- **ISTRUZIONI**
1. Riscrivi il brano sull'accordo di rappresentanza sindacale da "rifiutato. Un sistema" fino a "definite dalla maggioranza." compreso, mettendo "penalità" al posto di "sanzioni".
2. Nel brano sull'accordo di rappresentanza sindacale, come si ottiene la misura della rappresentanza?
3. Riprendi il brano sull'accordo di rappresentanza sindacale e portalo avanti dopo l'ultima frase.

Un modello che, tramite la FIOM, la CGIL ha sempre (a parole)
rifiutato. Un sistema che “concede” la misura della
rappresentanza (media tra voti e deleghe), l’agibilità sindacale,
la possibilità di contrattare e la partecipazione alle stesse RSU
non a
tutte le Organizzazioni sindacali sulla base del consenso tra i
Lavoratori, ma solo a quelle Organizzazioni sindacali che accettano
tutto l’accordo, deroghe e sanzioni comprese.
Chi
non aderirà all’accordo, contrattualmente non esisterà.
Chi
aderirà, potrà esistere sindacalmente, ma dovrà accettare deroghe
e le sanzioni definite dalla maggioranza.
Un
ultimo commento poi sulla “consultazione” della CGIL. Un accordo
come questo, avrebbe
necessitato un confronto con i Lavoratori molto prima della sua
sottoscrizione.
Avrebbe
necessitato una discussione di merito e non un “tifo” acritico
per la Segretaria nazionale della CGIL.

- **DATI**
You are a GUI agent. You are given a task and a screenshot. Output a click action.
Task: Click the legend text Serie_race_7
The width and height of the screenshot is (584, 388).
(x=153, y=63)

- **RISPOSTE**
1.
rifiutato. Un sistema che “concede” la misura della
rappresentanza (media tra voti e deleghe), l’agibilità sindacale,
la possibilità di contrattare e la partecipazione alle stesse RSU
non a
tutte le Organizzazioni sindacali sulla base del consenso tra i
Lavoratori, ma solo a quelle Organizzazioni sindacali che accettano
tutto l’accordo, deroghe e penalità comprese.
Chi
non aderirà all’accordo, contrattualmente non esisterà.
Chi
aderirà, potrà esistere sindacalmente, ma dovrà accettare deroghe
e le penalità definite dalla maggioranza.

2. Con la media tra voti e deleghe.

3.
Appunto, avrebbe. Così
non sarà. Una
consultazione in cui si mette al voto solo per gli iscritti di CGIL
(CISL e UIL parlano di voto, ma poi non lo praticano neanche per
ratificare le loro scelte) non tanto l’accordo ma il parere
positivo già espresso dal gruppo dirigente della CGIL, che non
sospende la firma e la validità dell’accordo, che permette solo la
lettura “artificiosa” del contenuto dell’accordo, e che non
prevede il confronto tra posizioni differenti, non
è e non sarà mai un voto democratico. La democrazia è un’altra
cosa, anche a livello sindacale.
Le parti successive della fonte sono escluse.